[begin Text section]

The intention is to transcribe .docx files to have modified font and font sizes while keeping the run attributes such as bold, underline, italic etc. I'll then add some headers and graphics to the newly created target.docx files
How to reconstruct paragraphs from runs? Each one, currently, gets it's own separate line!
from docx import Document
from docx.shared import Pt
def main(filename):
try:
src_doc = Document(filename)
trg_doc = Document()
style = trg_doc.styles['Normal']
font = style.font
font.name = 'Times'
font.size = Pt(11)
for p_cnt in range(len(src_doc.paragraphs)):
for r_cnt in range(len(src_doc.paragraphs[p_cnt].runs)):
curr_run = src_doc.paragraphs[p_cnt].runs[r_cnt]
print('Run: ', curr_run.text)
paragraph = trg_doc.add_paragraph()
if curr_run.bold:
paragraph.add_run(curr_run.text).bold = True
elif curr_run.italic:
paragraph.add_run(curr_run.text).italic = True
elif curr_run.underline:
paragraph.add_run(curr_run.text).underline = True
else:
paragraph.add_run(curr_run.text)
trg_doc.save('../Output/the_target.docx')
except IOError:
print('There was an error opening the file')
if __name__ == '__main__':
main("../Input/Current_File.docx
Input:
1.0 PURPOSE The purpose of this procedure is to ensure all feedback is logged, documented and any resulting complaints are received, evaluated, and reviewed in accordance with 21 CFR Part 820 and ISO 13485
Output:
PURPOSE The purpose of this procedure is to ensure
all feedback is logged,
documented and any resulting complaints are received,
evaluated, and reviewed
in accordance with 21 CFR P art 820
and ISO 13485 .
You're adding a new paragraph for each run. Your core loop needs to look more like this:
for src_paragraph in src_doc.paragraphs:
tgt_paragraph = tgt_doc.add_paragraph()
for src_run in src_paragraph.runs:
print('Run: ', src_run.text)
tgt_run = tgt_paragraph.add_run(src_run.text)
if src_run.bold:
tgt_run.bold = True
if src_run.italic:
tgt_run.italic = True
if src_run.underline:
tgt_run.underline = True

[end Text section]

_Instruction 1_
In the python-docx thread, what does the reply identify as the cause of each run appearing on its own line?
The python-docx thread and the records that come after it are unrelated materials.

[begin Records for this exercise]

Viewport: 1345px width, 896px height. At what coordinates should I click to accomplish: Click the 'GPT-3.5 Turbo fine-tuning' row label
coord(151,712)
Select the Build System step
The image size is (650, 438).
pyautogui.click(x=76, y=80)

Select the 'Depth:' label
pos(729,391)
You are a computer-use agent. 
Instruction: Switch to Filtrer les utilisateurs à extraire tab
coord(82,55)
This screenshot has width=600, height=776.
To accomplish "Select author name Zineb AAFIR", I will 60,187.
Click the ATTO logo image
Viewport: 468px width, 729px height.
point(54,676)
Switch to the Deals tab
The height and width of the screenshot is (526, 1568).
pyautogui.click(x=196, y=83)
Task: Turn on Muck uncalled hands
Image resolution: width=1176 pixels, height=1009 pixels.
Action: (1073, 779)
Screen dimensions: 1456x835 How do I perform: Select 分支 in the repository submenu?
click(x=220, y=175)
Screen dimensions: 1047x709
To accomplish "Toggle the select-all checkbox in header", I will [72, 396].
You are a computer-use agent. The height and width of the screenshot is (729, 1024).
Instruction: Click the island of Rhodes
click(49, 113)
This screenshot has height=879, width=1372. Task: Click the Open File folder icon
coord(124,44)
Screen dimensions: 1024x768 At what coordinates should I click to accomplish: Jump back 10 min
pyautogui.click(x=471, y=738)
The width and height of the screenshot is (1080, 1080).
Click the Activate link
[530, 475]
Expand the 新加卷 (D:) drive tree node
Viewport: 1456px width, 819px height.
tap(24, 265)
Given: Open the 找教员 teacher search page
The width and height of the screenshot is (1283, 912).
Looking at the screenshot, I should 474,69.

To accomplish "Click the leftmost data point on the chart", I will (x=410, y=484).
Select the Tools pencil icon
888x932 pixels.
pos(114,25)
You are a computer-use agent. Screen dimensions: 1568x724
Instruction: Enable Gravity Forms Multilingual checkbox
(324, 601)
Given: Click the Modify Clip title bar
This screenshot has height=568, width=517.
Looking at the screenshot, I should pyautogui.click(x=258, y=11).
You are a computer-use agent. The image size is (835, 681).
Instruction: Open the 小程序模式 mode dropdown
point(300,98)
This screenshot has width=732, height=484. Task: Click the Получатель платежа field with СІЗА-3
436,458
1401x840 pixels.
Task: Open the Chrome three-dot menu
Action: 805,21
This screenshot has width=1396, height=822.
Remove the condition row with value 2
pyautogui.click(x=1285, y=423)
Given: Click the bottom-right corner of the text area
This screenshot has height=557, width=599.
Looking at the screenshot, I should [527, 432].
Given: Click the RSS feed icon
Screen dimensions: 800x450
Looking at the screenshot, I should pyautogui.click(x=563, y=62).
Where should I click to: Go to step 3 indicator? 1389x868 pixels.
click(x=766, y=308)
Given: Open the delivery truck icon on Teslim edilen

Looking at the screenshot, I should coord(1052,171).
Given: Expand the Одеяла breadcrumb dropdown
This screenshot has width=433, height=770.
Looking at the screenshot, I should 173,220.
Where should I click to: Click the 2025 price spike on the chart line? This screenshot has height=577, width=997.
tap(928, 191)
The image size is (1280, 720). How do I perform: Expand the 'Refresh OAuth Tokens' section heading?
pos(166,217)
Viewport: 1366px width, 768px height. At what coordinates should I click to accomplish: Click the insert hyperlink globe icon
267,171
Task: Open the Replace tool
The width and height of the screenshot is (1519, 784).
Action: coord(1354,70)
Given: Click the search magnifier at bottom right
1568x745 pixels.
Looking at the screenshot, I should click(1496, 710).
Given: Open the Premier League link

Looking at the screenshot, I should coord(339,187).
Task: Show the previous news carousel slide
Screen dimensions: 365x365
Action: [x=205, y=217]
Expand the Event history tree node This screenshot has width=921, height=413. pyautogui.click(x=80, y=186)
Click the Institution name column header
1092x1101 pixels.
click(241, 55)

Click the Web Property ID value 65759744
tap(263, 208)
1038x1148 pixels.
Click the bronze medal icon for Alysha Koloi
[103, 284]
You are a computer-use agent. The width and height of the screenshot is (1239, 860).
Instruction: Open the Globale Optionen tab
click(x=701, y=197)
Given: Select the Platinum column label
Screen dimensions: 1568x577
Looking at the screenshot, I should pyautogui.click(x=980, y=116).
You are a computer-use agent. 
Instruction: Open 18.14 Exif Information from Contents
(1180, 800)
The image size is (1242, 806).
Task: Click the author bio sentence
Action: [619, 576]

[end Records for this exercise]

_Instruction 2_
Change "chart" to "graph" in the records, starting at the line containing "will (x=410, y=484)." and ending at the line containing "pos(166,217)". Leave everything else unchanged, and give back only those lines.

_Written response 1_
A new paragraph is added for each run.

_Written response 2_
To accomplish "Click the leftmost data point on the graph", I will (x=410, y=484).
Select the Tools pencil icon
888x932 pixels.
pos(114,25)
You are a computer-use agent. Screen dimensions: 1568x724
Instruction: Enable Gravity Forms Multilingual checkbox
(324, 601)
Given: Click the Modify Clip title bar
This screenshot has height=568, width=517.
Looking at the screenshot, I should pyautogui.click(x=258, y=11).
You are a computer-use agent. The image size is (835, 681).
Instruction: Open the 小程序模式 mode dropdown
point(300,98)
This screenshot has width=732, height=484. Task: Click the Получатель платежа field with СІЗА-3
436,458
1401x840 pixels.
Task: Open the Chrome three-dot menu
Action: 805,21
This screenshot has width=1396, height=822.
Remove the condition row with value 2
pyautogui.click(x=1285, y=423)
Given: Click the bottom-right corner of the text area
This screenshot has height=557, width=599.
Looking at the screenshot, I should [527, 432].
Given: Click the RSS feed icon
Screen dimensions: 800x450
Looking at the screenshot, I should pyautogui.click(x=563, y=62).
Where should I click to: Go to step 3 indicator? 1389x868 pixels.
click(x=766, y=308)
Given: Open the delivery truck icon on Teslim edilen

Looking at the screenshot, I should coord(1052,171).
Given: Expand the Одеяла breadcrumb dropdown
This screenshot has width=433, height=770.
Looking at the screenshot, I should 173,220.
Where should I click to: Click the 2025 price spike on the graph line? This screenshot has height=577, width=997.
tap(928, 191)
The image size is (1280, 720). How do I perform: Expand the 'Refresh OAuth Tokens' section heading?
pos(166,217)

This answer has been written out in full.